*** EXTRACTED RECORDS ***

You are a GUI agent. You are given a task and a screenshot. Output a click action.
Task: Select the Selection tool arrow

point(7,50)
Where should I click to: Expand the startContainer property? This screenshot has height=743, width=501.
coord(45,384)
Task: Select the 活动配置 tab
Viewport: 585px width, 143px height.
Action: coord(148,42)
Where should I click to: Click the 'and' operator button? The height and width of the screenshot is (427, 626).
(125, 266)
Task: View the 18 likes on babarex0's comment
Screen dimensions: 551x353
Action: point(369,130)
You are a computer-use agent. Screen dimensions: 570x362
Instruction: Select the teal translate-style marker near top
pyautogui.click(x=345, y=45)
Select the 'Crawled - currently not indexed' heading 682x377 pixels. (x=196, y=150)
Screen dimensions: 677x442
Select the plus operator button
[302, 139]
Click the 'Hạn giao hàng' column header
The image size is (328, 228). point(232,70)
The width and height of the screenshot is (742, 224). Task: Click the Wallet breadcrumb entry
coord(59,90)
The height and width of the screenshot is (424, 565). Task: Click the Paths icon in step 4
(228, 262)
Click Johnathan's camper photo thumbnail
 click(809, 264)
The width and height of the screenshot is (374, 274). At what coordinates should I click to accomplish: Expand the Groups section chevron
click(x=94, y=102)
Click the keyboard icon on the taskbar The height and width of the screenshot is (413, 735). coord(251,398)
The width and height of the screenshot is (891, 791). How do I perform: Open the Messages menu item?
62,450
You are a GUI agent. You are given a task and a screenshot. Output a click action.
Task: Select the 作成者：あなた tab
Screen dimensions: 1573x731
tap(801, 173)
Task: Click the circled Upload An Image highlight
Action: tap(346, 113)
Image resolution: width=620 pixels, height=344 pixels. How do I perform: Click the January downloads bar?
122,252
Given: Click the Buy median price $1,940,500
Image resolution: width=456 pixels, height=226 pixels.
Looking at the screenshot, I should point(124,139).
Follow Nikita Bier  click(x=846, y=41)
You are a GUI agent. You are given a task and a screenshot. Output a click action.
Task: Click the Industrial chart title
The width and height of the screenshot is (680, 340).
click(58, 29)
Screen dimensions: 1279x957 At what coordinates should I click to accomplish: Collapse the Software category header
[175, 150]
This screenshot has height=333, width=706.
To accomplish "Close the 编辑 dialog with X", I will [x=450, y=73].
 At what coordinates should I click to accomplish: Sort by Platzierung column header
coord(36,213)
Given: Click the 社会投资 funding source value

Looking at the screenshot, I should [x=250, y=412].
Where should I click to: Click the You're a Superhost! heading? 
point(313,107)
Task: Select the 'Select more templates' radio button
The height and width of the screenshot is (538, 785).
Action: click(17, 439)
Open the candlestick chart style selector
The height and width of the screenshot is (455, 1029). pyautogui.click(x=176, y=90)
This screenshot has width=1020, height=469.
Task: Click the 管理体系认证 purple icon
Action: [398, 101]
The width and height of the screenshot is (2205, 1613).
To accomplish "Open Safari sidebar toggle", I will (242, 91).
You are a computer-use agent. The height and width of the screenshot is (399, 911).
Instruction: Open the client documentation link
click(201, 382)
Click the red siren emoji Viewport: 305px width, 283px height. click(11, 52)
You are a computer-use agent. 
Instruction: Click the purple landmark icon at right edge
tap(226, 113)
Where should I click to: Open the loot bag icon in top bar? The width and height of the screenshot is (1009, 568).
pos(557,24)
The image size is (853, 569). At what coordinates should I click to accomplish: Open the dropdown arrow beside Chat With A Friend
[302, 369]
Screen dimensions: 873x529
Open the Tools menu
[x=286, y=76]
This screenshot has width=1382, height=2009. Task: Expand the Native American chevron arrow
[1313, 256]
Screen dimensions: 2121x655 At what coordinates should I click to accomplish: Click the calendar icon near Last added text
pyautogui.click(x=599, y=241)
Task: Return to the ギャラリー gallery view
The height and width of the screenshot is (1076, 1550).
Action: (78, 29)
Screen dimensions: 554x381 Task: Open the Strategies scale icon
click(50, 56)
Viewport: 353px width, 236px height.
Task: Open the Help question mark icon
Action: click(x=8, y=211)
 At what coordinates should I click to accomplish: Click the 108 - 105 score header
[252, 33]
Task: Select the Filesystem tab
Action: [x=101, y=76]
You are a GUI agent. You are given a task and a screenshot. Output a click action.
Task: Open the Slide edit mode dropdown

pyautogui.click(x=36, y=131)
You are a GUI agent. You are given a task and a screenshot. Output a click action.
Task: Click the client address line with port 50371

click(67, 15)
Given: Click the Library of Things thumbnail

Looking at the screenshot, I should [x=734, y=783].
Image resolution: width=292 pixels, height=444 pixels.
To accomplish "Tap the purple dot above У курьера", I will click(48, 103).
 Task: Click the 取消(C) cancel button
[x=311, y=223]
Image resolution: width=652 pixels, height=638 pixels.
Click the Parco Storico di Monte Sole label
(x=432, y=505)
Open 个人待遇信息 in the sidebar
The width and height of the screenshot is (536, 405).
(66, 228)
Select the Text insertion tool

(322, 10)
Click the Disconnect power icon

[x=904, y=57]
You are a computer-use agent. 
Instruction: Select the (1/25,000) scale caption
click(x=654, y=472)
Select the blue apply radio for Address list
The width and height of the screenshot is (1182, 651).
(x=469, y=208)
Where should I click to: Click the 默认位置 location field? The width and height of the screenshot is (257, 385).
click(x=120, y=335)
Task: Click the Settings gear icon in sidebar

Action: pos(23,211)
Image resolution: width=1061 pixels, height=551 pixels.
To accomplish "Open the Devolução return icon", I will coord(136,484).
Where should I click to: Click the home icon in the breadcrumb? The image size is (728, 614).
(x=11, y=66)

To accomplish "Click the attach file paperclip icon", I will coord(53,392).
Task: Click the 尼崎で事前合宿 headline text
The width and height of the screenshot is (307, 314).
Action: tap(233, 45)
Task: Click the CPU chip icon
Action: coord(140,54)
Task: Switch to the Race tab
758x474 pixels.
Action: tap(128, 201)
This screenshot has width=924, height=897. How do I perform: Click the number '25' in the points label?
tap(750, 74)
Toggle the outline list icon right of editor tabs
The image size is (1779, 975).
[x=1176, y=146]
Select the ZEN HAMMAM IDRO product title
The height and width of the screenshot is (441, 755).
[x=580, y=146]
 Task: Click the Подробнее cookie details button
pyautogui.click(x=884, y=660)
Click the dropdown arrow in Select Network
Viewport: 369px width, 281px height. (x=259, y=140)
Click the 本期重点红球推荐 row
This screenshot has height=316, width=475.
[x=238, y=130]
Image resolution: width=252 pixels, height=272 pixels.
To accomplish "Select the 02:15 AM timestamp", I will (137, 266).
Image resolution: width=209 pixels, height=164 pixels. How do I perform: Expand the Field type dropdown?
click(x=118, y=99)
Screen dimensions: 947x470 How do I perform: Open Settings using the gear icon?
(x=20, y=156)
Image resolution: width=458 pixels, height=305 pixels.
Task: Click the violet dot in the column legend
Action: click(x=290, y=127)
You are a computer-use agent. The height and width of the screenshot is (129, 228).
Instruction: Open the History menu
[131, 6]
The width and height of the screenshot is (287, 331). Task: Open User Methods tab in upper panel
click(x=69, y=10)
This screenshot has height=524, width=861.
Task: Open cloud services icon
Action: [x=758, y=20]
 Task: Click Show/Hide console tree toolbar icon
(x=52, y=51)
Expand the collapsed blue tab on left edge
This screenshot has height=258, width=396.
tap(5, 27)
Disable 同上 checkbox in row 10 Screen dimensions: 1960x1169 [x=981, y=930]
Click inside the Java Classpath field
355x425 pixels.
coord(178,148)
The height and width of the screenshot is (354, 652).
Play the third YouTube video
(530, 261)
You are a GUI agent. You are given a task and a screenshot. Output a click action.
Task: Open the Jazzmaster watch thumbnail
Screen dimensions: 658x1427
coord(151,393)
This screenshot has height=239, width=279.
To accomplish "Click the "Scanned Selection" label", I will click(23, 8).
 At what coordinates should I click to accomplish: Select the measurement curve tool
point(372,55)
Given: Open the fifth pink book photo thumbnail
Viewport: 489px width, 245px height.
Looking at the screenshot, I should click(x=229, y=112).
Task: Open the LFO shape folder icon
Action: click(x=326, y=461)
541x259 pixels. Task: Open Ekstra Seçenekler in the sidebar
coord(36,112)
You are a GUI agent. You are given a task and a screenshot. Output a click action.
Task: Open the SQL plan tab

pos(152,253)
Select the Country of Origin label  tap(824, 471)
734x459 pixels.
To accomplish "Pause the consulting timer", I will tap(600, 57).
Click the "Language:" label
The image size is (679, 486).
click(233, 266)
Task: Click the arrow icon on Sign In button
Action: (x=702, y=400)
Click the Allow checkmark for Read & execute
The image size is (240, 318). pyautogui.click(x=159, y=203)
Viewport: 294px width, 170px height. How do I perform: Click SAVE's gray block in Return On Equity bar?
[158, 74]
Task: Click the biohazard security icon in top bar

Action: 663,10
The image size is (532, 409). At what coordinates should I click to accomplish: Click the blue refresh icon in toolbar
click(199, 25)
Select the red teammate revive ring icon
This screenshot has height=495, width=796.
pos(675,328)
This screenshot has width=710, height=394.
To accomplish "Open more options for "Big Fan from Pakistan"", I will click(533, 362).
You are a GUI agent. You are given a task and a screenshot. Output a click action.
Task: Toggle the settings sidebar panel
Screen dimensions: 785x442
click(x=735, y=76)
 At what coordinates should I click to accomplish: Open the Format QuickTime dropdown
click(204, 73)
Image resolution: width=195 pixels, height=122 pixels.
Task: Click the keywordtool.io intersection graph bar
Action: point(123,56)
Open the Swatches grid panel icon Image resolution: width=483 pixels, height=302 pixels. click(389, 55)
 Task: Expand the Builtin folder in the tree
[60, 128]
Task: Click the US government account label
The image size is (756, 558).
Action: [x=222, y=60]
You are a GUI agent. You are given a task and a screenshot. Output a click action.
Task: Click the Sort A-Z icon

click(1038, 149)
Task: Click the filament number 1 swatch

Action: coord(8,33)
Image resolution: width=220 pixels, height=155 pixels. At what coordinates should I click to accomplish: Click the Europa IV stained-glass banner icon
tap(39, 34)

***

→ **TASK GOAL**: Update the stretch from the line containing "Open the candlestick chart style selector" through the line containing "pos(557,24)" by putting "Directive" in place of "Instruction" and leaving everything else unchanged.

→ **COMPLETED EXERCISE**:
Open the candlestick chart style selector
The height and width of the screenshot is (455, 1029). pyautogui.click(x=176, y=90)
This screenshot has width=1020, height=469.
Task: Click the 管理体系认证 purple icon
Action: [398, 101]
The width and height of the screenshot is (2205, 1613).
To accomplish "Open Safari sidebar toggle", I will (242, 91).
You are a computer-use agent. The height and width of the screenshot is (399, 911).
Directive: Open the client documentation link
click(201, 382)
Click the red siren emoji Viewport: 305px width, 283px height. click(11, 52)
You are a computer-use agent. 
Directive: Click the purple landmark icon at right edge
tap(226, 113)
Where should I click to: Open the loot bag icon in top bar? The width and height of the screenshot is (1009, 568).
pos(557,24)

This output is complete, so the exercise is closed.